[Opening Study material section]

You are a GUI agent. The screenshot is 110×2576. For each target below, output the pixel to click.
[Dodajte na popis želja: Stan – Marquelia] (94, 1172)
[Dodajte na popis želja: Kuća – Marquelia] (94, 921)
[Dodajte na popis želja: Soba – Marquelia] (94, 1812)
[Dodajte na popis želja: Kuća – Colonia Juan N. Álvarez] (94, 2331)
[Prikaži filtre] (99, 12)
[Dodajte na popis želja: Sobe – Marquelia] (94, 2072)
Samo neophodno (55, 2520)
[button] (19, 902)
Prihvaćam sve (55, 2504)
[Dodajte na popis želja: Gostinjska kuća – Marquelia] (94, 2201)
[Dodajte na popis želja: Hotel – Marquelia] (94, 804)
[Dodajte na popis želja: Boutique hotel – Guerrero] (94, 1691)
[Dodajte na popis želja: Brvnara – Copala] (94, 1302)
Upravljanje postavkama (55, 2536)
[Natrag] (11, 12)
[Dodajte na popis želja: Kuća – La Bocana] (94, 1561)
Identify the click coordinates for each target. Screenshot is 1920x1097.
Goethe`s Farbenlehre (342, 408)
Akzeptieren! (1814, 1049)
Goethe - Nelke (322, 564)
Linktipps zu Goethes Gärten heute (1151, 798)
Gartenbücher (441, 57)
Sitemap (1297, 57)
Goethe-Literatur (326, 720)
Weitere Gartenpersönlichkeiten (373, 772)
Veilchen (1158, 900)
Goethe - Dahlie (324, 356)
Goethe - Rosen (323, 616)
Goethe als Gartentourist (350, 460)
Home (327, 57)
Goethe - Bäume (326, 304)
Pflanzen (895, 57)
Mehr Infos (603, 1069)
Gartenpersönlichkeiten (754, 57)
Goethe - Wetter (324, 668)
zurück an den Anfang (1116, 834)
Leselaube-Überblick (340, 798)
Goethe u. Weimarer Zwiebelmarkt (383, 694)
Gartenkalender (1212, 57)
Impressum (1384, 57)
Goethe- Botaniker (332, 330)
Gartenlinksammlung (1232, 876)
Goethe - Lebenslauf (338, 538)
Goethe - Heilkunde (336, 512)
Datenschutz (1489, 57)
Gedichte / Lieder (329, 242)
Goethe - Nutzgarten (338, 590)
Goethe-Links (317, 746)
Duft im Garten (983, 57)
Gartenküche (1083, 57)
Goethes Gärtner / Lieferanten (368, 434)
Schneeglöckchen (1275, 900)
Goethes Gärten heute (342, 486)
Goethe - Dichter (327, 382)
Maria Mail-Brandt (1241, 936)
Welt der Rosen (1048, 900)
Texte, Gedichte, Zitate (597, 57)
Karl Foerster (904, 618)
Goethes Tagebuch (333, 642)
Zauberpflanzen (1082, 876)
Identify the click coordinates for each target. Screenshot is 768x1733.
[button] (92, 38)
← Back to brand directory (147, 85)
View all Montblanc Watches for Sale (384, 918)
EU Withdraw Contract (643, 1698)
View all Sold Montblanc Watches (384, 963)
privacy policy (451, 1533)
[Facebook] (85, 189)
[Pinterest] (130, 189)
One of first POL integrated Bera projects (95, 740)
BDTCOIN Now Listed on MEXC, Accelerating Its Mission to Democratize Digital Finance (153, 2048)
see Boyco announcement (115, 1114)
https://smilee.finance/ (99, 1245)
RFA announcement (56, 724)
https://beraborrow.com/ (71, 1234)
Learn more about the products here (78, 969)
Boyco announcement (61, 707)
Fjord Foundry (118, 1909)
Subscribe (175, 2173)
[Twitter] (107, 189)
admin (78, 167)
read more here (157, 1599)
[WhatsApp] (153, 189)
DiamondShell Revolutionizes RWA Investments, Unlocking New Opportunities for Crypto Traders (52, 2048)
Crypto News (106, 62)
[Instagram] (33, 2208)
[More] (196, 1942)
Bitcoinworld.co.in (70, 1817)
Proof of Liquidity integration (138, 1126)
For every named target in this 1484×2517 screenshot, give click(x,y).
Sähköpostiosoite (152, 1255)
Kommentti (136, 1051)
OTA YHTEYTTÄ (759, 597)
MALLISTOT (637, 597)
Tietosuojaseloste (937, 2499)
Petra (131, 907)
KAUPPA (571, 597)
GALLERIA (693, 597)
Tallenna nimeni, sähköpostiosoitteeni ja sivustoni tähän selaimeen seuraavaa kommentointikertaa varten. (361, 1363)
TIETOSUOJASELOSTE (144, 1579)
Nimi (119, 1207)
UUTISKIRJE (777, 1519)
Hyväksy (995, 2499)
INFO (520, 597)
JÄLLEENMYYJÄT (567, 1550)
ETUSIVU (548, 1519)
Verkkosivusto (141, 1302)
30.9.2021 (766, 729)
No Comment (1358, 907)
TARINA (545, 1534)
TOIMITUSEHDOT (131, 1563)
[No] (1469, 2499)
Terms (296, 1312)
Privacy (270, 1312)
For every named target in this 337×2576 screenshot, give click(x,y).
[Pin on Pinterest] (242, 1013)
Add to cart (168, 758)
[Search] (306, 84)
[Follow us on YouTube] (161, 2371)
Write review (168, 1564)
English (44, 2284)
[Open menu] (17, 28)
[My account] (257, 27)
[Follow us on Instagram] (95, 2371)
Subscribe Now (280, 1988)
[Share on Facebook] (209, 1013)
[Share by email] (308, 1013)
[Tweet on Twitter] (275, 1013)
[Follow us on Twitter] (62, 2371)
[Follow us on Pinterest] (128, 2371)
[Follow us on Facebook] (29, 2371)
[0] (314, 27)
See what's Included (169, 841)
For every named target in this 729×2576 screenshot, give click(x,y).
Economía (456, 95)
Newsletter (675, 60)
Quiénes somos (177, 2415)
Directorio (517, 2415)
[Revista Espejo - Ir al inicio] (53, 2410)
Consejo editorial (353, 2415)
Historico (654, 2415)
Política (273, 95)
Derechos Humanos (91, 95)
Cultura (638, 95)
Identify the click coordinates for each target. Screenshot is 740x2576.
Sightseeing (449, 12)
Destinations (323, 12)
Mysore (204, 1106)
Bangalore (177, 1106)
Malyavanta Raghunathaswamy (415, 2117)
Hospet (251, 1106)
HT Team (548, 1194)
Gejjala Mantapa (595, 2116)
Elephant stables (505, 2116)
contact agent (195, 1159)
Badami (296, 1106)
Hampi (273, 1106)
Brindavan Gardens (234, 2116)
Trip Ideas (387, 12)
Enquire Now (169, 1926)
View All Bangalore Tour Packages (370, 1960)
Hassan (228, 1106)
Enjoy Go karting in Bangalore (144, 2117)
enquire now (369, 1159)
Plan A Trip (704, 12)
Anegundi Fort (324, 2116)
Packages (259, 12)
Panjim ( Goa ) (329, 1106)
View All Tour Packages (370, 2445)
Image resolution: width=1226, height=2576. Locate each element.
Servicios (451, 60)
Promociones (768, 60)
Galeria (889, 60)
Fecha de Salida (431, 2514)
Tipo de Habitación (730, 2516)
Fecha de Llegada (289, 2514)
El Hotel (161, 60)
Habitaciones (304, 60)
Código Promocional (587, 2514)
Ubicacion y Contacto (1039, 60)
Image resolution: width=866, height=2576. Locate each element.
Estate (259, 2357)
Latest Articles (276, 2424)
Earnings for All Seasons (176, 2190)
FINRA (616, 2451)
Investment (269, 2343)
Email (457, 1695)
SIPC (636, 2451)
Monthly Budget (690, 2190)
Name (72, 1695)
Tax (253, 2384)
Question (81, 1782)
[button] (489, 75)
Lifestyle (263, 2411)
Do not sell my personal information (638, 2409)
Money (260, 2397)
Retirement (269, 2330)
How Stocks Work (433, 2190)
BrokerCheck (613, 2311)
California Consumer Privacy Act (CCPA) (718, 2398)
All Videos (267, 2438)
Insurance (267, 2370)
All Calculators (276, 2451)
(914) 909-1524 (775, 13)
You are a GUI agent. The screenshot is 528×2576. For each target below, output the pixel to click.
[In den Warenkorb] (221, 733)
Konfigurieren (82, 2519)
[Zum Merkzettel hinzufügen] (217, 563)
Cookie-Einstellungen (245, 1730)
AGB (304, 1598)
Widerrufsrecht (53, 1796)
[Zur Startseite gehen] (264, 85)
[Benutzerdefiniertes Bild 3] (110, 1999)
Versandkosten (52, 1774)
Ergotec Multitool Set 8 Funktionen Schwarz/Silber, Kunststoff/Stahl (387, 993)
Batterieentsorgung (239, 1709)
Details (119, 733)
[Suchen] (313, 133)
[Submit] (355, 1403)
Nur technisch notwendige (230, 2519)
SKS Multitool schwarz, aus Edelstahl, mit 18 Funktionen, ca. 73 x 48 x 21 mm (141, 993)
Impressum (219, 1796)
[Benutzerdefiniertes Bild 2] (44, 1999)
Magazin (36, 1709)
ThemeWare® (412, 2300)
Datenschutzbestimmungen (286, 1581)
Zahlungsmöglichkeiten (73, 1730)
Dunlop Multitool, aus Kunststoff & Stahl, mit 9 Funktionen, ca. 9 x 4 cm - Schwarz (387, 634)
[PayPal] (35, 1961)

[Closing Study material section]

Using the data above, print exactly the lines from the line that contains "Terms (296, 1312)" through the line that contains "Enquire Now (169, 1926)", with both included.

* [Task answer]
Terms (296, 1312)
Privacy (270, 1312)
For every named target in this 337×2576 screenshot, give click(x,y).
[Pin on Pinterest] (242, 1013)
Add to cart (168, 758)
[Search] (306, 84)
[Follow us on YouTube] (161, 2371)
Write review (168, 1564)
English (44, 2284)
[Open menu] (17, 28)
[My account] (257, 27)
[Follow us on Instagram] (95, 2371)
Subscribe Now (280, 1988)
[Share on Facebook] (209, 1013)
[Share by email] (308, 1013)
[Tweet on Twitter] (275, 1013)
[Follow us on Twitter] (62, 2371)
[Follow us on Pinterest] (128, 2371)
[Follow us on Facebook] (29, 2371)
[0] (314, 27)
See what's Included (169, 841)
For every named target in this 729×2576 screenshot, give click(x,y).
Economía (456, 95)
Newsletter (675, 60)
Quiénes somos (177, 2415)
Directorio (517, 2415)
[Revista Espejo - Ir al inicio] (53, 2410)
Consejo editorial (353, 2415)
Historico (654, 2415)
Política (273, 95)
Derechos Humanos (91, 95)
Cultura (638, 95)
Identify the click coordinates for each target. Screenshot is 740x2576.
Sightseeing (449, 12)
Destinations (323, 12)
Mysore (204, 1106)
Bangalore (177, 1106)
Malyavanta Raghunathaswamy (415, 2117)
Hospet (251, 1106)
HT Team (548, 1194)
Gejjala Mantapa (595, 2116)
Elephant stables (505, 2116)
contact agent (195, 1159)
Badami (296, 1106)
Hampi (273, 1106)
Brindavan Gardens (234, 2116)
Trip Ideas (387, 12)
Enquire Now (169, 1926)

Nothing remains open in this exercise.